Would you reproduce all of the entries exactly?

Pixel coordinate grounding data
========================================================================
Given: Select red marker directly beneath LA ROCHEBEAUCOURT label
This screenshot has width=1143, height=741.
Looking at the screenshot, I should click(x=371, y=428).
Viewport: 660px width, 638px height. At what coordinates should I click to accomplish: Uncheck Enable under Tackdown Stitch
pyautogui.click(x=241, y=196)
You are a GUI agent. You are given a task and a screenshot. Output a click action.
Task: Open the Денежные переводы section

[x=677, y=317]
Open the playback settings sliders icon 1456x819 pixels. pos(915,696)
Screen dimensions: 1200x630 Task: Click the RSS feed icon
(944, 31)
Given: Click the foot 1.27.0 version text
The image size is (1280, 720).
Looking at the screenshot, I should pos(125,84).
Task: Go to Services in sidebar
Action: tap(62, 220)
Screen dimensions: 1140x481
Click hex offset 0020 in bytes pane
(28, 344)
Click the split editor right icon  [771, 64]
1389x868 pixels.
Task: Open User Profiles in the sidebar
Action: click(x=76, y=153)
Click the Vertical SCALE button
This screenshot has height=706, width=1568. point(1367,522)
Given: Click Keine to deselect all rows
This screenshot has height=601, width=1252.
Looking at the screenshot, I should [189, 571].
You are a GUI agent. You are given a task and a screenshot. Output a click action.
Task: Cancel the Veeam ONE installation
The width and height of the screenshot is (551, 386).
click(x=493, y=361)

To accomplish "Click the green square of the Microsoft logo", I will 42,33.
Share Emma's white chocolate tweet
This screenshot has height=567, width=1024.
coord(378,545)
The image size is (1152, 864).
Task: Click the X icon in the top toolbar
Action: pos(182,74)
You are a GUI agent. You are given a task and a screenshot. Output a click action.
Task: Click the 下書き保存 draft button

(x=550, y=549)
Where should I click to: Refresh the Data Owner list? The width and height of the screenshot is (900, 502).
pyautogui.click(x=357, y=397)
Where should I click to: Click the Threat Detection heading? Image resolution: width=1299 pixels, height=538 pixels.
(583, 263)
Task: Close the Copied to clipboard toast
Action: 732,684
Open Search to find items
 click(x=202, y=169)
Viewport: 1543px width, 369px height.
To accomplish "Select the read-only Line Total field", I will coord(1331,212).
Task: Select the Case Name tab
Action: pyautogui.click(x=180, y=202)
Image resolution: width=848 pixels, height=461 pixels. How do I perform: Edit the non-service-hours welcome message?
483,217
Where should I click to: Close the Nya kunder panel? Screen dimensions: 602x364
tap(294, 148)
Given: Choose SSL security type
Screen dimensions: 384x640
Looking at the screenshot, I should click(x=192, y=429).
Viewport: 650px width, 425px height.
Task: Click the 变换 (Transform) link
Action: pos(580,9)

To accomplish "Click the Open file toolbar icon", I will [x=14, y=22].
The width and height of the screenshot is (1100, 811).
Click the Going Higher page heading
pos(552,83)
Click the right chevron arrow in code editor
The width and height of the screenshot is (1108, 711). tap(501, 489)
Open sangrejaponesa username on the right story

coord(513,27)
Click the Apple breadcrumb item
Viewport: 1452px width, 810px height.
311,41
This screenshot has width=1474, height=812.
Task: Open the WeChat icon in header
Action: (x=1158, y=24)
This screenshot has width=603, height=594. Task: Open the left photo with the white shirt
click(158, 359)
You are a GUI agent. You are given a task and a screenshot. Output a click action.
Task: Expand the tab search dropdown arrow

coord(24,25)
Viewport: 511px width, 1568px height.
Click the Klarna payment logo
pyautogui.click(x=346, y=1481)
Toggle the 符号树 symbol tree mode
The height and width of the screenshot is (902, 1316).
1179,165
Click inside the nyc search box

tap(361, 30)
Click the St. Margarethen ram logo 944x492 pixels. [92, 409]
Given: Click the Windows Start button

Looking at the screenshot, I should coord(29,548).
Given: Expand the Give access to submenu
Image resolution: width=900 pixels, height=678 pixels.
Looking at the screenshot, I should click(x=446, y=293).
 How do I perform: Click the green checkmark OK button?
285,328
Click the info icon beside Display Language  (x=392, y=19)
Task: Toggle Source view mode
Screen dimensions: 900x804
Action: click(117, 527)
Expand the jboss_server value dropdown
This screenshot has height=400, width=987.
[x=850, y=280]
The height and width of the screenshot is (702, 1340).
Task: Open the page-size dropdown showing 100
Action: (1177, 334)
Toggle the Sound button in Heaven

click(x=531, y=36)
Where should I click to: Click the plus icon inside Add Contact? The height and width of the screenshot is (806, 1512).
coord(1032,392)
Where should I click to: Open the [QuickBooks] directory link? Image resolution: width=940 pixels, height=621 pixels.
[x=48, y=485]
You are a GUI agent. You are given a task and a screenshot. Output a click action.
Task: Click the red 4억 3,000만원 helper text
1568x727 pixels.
========================================================================
Finished exercise:
Given: Select red marker directly beneath LA ROCHEBEAUCOURT label
This screenshot has width=1143, height=741.
Looking at the screenshot, I should click(x=371, y=428).
Viewport: 660px width, 638px height. At what coordinates should I click to accomplish: Uncheck Enable under Tackdown Stitch
pyautogui.click(x=241, y=196)
You are a GUI agent. You are given a task and a screenshot. Output a click action.
Task: Open the Денежные переводы section

[x=677, y=317]
Open the playback settings sliders icon 1456x819 pixels. pos(915,696)
Screen dimensions: 1200x630 Task: Click the RSS feed icon
(944, 31)
Given: Click the foot 1.27.0 version text
The image size is (1280, 720).
Looking at the screenshot, I should pos(125,84).
Task: Go to Services in sidebar
Action: tap(62, 220)
Screen dimensions: 1140x481
Click hex offset 0020 in bytes pane
(28, 344)
Click the split editor right icon  [771, 64]
1389x868 pixels.
Task: Open User Profiles in the sidebar
Action: click(x=76, y=153)
Click the Vertical SCALE button
This screenshot has height=706, width=1568. point(1367,522)
Given: Click Keine to deselect all rows
This screenshot has height=601, width=1252.
Looking at the screenshot, I should [189, 571].
You are a GUI agent. You are given a task and a screenshot. Output a click action.
Task: Cancel the Veeam ONE installation
The width and height of the screenshot is (551, 386).
click(x=493, y=361)

To accomplish "Click the green square of the Microsoft logo", I will 42,33.
Share Emma's white chocolate tweet
This screenshot has height=567, width=1024.
coord(378,545)
The image size is (1152, 864).
Task: Click the X icon in the top toolbar
Action: pos(182,74)
You are a GUI agent. You are given a task and a screenshot. Output a click action.
Task: Click the 下書き保存 draft button

(x=550, y=549)
Where should I click to: Refresh the Data Owner list? The width and height of the screenshot is (900, 502).
pyautogui.click(x=357, y=397)
Where should I click to: Click the Threat Detection heading? Image resolution: width=1299 pixels, height=538 pixels.
(583, 263)
Task: Close the Copied to clipboard toast
Action: 732,684
Open Search to find items
 click(x=202, y=169)
Viewport: 1543px width, 369px height.
To accomplish "Select the read-only Line Total field", I will coord(1331,212).
Task: Select the Case Name tab
Action: pyautogui.click(x=180, y=202)
Image resolution: width=848 pixels, height=461 pixels. How do I perform: Edit the non-service-hours welcome message?
483,217
Where should I click to: Close the Nya kunder panel? Screen dimensions: 602x364
tap(294, 148)
Given: Choose SSL security type
Screen dimensions: 384x640
Looking at the screenshot, I should click(x=192, y=429).
Viewport: 650px width, 425px height.
Task: Click the 变换 (Transform) link
Action: pos(580,9)

To accomplish "Click the Open file toolbar icon", I will [x=14, y=22].
The width and height of the screenshot is (1100, 811).
Click the Going Higher page heading
pos(552,83)
Click the right chevron arrow in code editor
The width and height of the screenshot is (1108, 711). tap(501, 489)
Open sangrejaponesa username on the right story

coord(513,27)
Click the Apple breadcrumb item
Viewport: 1452px width, 810px height.
311,41
This screenshot has width=1474, height=812.
Task: Open the WeChat icon in header
Action: (x=1158, y=24)
This screenshot has width=603, height=594. Task: Open the left photo with the white shirt
click(158, 359)
You are a GUI agent. You are given a task and a screenshot. Output a click action.
Task: Expand the tab search dropdown arrow

coord(24,25)
Viewport: 511px width, 1568px height.
Click the Klarna payment logo
pyautogui.click(x=346, y=1481)
Toggle the 符号树 symbol tree mode
The height and width of the screenshot is (902, 1316).
1179,165
Click inside the nyc search box

tap(361, 30)
Click the St. Margarethen ram logo 944x492 pixels. [92, 409]
Given: Click the Windows Start button

Looking at the screenshot, I should coord(29,548).
Given: Expand the Give access to submenu
Image resolution: width=900 pixels, height=678 pixels.
Looking at the screenshot, I should click(x=446, y=293).
 How do I perform: Click the green checkmark OK button?
285,328
Click the info icon beside Display Language  (x=392, y=19)
Task: Toggle Source view mode
Screen dimensions: 900x804
Action: click(117, 527)
Expand the jboss_server value dropdown
This screenshot has height=400, width=987.
[x=850, y=280]
The height and width of the screenshot is (702, 1340).
Task: Open the page-size dropdown showing 100
Action: (1177, 334)
Toggle the Sound button in Heaven

click(x=531, y=36)
Where should I click to: Click the plus icon inside Add Contact? The height and width of the screenshot is (806, 1512).
coord(1032,392)
Where should I click to: Open the [QuickBooks] directory link? Image resolution: width=940 pixels, height=621 pixels.
[x=48, y=485]
You are a GUI agent. You are given a task and a screenshot. Output a click action.
Task: Click the red 4억 3,000만원 helper text
1568x727 pixels.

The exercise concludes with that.